All placeholders in angled brackets (`<`/`>`) need to be substituted for the relevant values:
- `RELEASE_TAG`: The [Periscope release](https://github.com/Azure/aks-periscope/tags) to use.
- `IMAGE_TAG`: The [Docker image tag](https://mcr.microsoft.com/en-us/product/aks/periscope/tags) to use.
- `STORAGE_ACCOUNT_NAME`: The Azure storage account for Periscope to upload diagnostics to.
- `CONTAINER_NAME`: The blob container within the storage account for Periscope to upload diagnostics to.
- `SAS_KEY`: An [Account SAS](https://docs.microsoft.com/en-us/azure/storage/common/storage-sas-overview#account-sas) including preceding `?` with [parameters](https://docs.microsoft.com/en-us/rest/api/storageservices/create-account-sas#specify-the-account-sas-parameters):
- `ss`: `b` (Service: blob)
- `srt`: `sco` (Resource types: service, container and object)
- `sp`: `rlacw` (Permissions: read, list, add, create, write)
- `RUN_ID`: The identifier for a particular 'run' of Periscope, by convention a timestamp formatted as `YYYY-MM-DDThh-mm-ssZ`. This will become the topmost container within `CONTAINER_NAME`.

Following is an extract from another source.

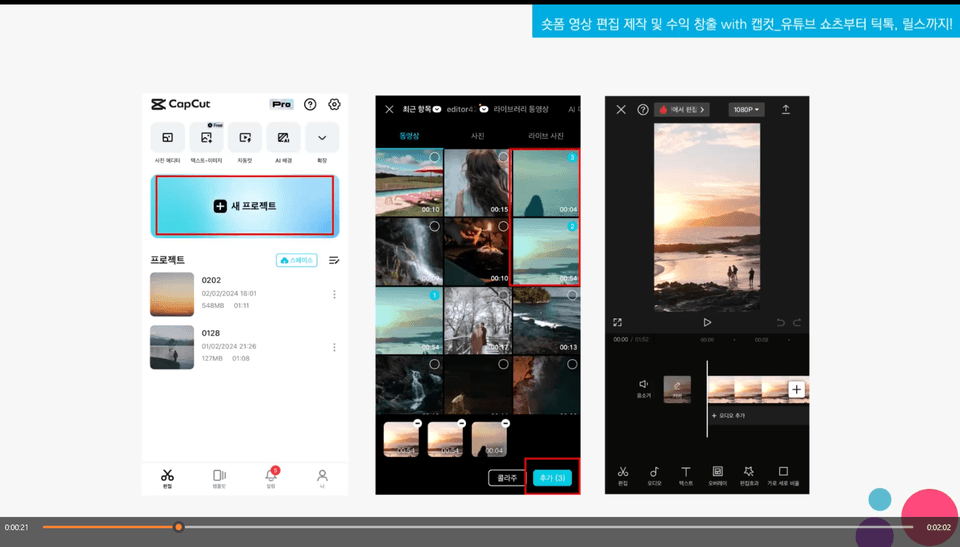Deselect the sea clip numbered 2
960x547 pixels.
[572, 227]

You can then deploy Periscope by running:
```sh
kubectl apply -k
```

To re-run without deleting and recreating resources, you can update the `RUN_ID` value in the ConfigMap. Depending on the expiry of the SAS token, you may need to update the `AZURE_BLOB_SAS_KEY` value in the Secret first:
```sh
# Update SAS token (if expired)
sas=...
kubectl patch secret -n aks-periscope azureblob-secret -p="{\"data\":{\"AZURE_BLOB_SAS_KEY\": \"$(echo -n ?$sas | base64 -w 0)\"}}"

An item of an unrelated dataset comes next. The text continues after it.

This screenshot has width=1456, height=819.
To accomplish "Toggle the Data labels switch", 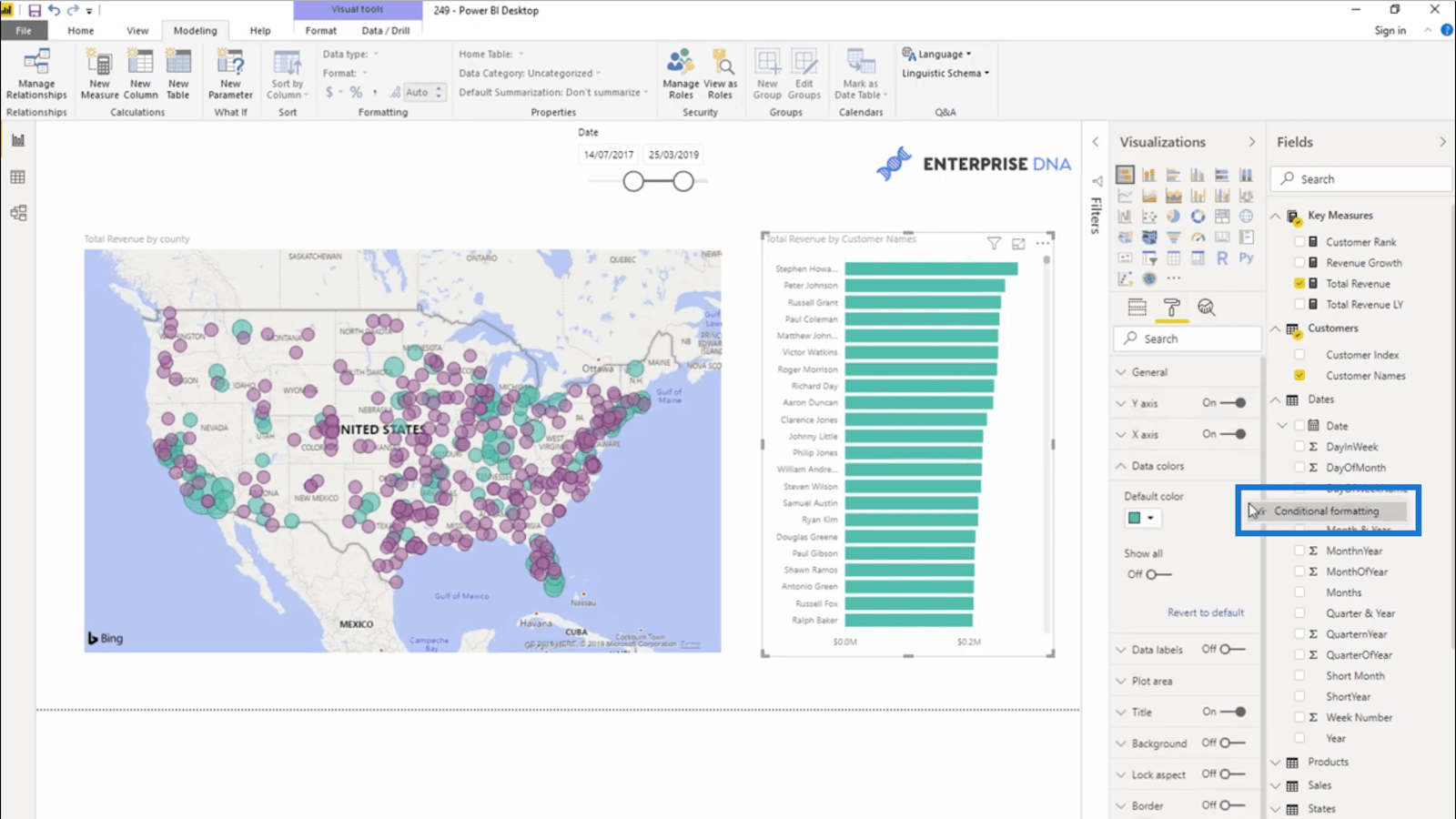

# Update DIAGNOSTIC_RUN_ID
runId=$(date -u '+%Y-%m-%dT%H-%M-%SZ')
kubectl patch configmap -n aks-periscope diagnostic-config -p="{\"data\":{\"DIAGNOSTIC_RUN_ID\": \"$runId\"}}"
```

### Using Azure Command-Line tool

AKS Periscope can be deployed by using Azure Command-Line tool (CLI). The steps are:

0. If CLI extension aks-preview has been installed previously, uninstall it first.

```sh
az extension remove --name aks-preview
```

1. Install CLI extension aks-preview.

```sh
az extension add --name aks-preview
```

2. Run `az aks kollect` command to collect metrics and diagnostic information, and upload to an Azure storage account. Use `az aks kollect -h` to check command details. Some useful examples are also listed below:

1. Using storage account name and a shared access signature token with write permission

```sh
az aks kollect \
-g MyResourceGroup \
-n MyManagedCluster \
--storage-account MyStorageAccount \
--sas-token "MySasToken"
```

2. Using the resource id of a storage account resource you own.

```sh
az aks kollect \
-g MyResourceGroup \
-n MyManagedCluster \
--storage-account "MyStorageAccountResourceId"
```

3. Using a [pre-setup storage account](https://docs.microsoft.com/en-us/azure/azure-monitor/platform/diagnostic-logs-stream-log-store) in diagnostics settings for your managed cluster.

```sh
az aks kollect \
-g MyResourceGroup \
-n MyManagedCluster
```

4. Customize the container logs to collect. Its value can be either all containers in a namespace, for example, kube-system, or a specific container in a namespace, for example, kube-system/tunnelfront.

```sh
az aks kollect \
-g MyResourceGroup \
-n MyManagedCluster \
--container-logs "mynamespace1/mypod1 myns2"
```

5. Customize the kubernetes objects to collect. Its value can be either all objects of a type in a namespace, for example, kube-system/pod, or a specific object of a type in a namespace, for example, kube-system/deployment/tunnelfront.

```sh
az aks kollect \
-g MyResourceGroup \
-n MyManagedCluster \
--kube-objects "mynamespace1/service myns2/deployment/deployment1"
```

6. Customize the node log files to collect.

```sh
az aks kollect \
-g MyResourceGroup \
-n MyManagedCluster \
--node-logs "/var/log/azure-vnet.log /var/log/azure-vnet-ipam.log"
```

After export, they will also be stored in Azure Blob Storage in a container named with the cluster's API Server FQDN. A zip file is also created for easy download.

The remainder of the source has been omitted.